(EXERCISE BRIEF):
Turn every line of the items below into a numbered list, and drop any blank lines.

++++ RECORDS TO USE ++++

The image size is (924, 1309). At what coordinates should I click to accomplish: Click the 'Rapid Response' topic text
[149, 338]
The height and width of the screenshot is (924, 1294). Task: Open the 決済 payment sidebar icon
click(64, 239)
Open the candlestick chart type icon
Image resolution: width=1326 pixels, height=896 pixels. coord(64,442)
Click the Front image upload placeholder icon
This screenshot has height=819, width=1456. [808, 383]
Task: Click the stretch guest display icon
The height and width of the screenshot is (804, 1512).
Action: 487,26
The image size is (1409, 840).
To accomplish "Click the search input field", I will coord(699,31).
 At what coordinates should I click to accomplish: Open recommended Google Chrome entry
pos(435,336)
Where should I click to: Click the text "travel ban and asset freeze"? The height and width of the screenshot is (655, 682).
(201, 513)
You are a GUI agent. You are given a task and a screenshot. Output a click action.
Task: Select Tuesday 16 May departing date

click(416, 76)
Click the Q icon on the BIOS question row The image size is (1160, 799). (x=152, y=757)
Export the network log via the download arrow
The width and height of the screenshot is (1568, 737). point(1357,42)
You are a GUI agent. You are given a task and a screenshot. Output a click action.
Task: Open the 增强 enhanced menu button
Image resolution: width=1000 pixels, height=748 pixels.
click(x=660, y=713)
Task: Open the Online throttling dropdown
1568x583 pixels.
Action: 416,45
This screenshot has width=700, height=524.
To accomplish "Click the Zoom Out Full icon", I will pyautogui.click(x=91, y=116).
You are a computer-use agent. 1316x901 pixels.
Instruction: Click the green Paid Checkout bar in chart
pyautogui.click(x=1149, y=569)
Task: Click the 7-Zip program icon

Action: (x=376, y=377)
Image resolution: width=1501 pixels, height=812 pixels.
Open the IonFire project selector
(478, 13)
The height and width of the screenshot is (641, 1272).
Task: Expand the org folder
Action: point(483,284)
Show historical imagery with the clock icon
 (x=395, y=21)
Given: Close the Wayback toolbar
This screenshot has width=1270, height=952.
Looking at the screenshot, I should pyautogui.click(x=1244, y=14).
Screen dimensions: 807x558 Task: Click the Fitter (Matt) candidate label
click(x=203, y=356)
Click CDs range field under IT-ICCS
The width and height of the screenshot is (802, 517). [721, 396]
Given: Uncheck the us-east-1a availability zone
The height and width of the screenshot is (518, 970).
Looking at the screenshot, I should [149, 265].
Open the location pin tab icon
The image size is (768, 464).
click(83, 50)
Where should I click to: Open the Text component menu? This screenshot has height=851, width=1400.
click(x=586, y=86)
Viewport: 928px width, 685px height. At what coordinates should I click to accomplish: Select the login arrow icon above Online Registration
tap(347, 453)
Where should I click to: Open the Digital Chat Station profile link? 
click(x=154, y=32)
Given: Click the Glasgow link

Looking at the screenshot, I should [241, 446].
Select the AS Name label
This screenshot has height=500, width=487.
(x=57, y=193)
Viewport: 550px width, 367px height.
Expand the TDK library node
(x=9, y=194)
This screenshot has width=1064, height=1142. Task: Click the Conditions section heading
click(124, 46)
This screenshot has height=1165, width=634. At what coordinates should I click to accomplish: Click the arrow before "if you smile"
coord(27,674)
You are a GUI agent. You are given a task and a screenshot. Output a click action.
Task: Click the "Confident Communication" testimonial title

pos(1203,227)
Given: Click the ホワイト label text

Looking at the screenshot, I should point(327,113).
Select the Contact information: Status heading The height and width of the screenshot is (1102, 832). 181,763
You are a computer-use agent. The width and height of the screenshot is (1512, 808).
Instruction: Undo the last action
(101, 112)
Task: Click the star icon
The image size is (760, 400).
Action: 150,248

++++

(WORKED SOLUTION):
1. The image size is (924, 1309). At what coordinates should I click to accomplish: Click the 'Rapid Response' topic text
2. [149, 338]
3. The height and width of the screenshot is (924, 1294). Task: Open the 決済 payment sidebar icon
4. click(64, 239)
5. Open the candlestick chart type icon
6. Image resolution: width=1326 pixels, height=896 pixels. coord(64,442)
7. Click the Front image upload placeholder icon
8. This screenshot has height=819, width=1456. [808, 383]
9. Task: Click the stretch guest display icon
10. The height and width of the screenshot is (804, 1512).
11. Action: 487,26
12. The image size is (1409, 840).
13. To accomplish "Click the search input field", I will coord(699,31).
14.  At what coordinates should I click to accomplish: Open recommended Google Chrome entry
15. pos(435,336)
16. Where should I click to: Click the text "travel ban and asset freeze"? The height and width of the screenshot is (655, 682).
17. (201, 513)
18. You are a GUI agent. You are given a task and a screenshot. Output a click action.
19. Task: Select Tuesday 16 May departing date
20. click(416, 76)
21. Click the Q icon on the BIOS question row The image size is (1160, 799). (x=152, y=757)
22. Export the network log via the download arrow
23. The width and height of the screenshot is (1568, 737). point(1357,42)
24. You are a GUI agent. You are given a task and a screenshot. Output a click action.
25. Task: Open the 增强 enhanced menu button
26. Image resolution: width=1000 pixels, height=748 pixels.
27. click(x=660, y=713)
28. Task: Open the Online throttling dropdown
29. 1568x583 pixels.
30. Action: 416,45
31. This screenshot has width=700, height=524.
32. To accomplish "Click the Zoom Out Full icon", I will pyautogui.click(x=91, y=116).
33. You are a computer-use agent. 1316x901 pixels.
34. Instruction: Click the green Paid Checkout bar in chart
35. pyautogui.click(x=1149, y=569)
36. Task: Click the 7-Zip program icon
37. Action: (x=376, y=377)
38. Image resolution: width=1501 pixels, height=812 pixels.
39. Open the IonFire project selector
40. (478, 13)
41. The height and width of the screenshot is (641, 1272).
42. Task: Expand the org folder
43. Action: point(483,284)
44. Show historical imagery with the clock icon
45.  (x=395, y=21)
46. Given: Close the Wayback toolbar
47. This screenshot has width=1270, height=952.
48. Looking at the screenshot, I should pyautogui.click(x=1244, y=14).
49. Screen dimensions: 807x558 Task: Click the Fitter (Matt) candidate label
50. click(x=203, y=356)
51. Click CDs range field under IT-ICCS
52. The width and height of the screenshot is (802, 517). [721, 396]
53. Given: Uncheck the us-east-1a availability zone
54. The height and width of the screenshot is (518, 970).
55. Looking at the screenshot, I should [149, 265].
56. Open the location pin tab icon
57. The image size is (768, 464).
58. click(83, 50)
59. Where should I click to: Open the Text component menu? This screenshot has height=851, width=1400.
60. click(x=586, y=86)
61. Viewport: 928px width, 685px height. At what coordinates should I click to accomplish: Select the login arrow icon above Online Registration
62. tap(347, 453)
63. Where should I click to: Open the Digital Chat Station profile link? 
64. click(x=154, y=32)
65. Given: Click the Glasgow link
66. Looking at the screenshot, I should [241, 446].
67. Select the AS Name label
68. This screenshot has height=500, width=487.
69. (x=57, y=193)
70. Viewport: 550px width, 367px height.
71. Expand the TDK library node
72. (x=9, y=194)
73. This screenshot has width=1064, height=1142. Task: Click the Conditions section heading
74. click(124, 46)
75. This screenshot has height=1165, width=634. At what coordinates should I click to accomplish: Click the arrow before "if you smile"
76. coord(27,674)
77. You are a GUI agent. You are given a task and a screenshot. Output a click action.
78. Task: Click the "Confident Communication" testimonial title
79. pos(1203,227)
80. Given: Click the ホワイト label text
81. Looking at the screenshot, I should point(327,113).
82. Select the Contact information: Status heading The height and width of the screenshot is (1102, 832). 181,763
83. You are a computer-use agent. The width and height of the screenshot is (1512, 808).
84. Instruction: Undo the last action
85. (101, 112)
86. Task: Click the star icon
87. The image size is (760, 400).
88. Action: 150,248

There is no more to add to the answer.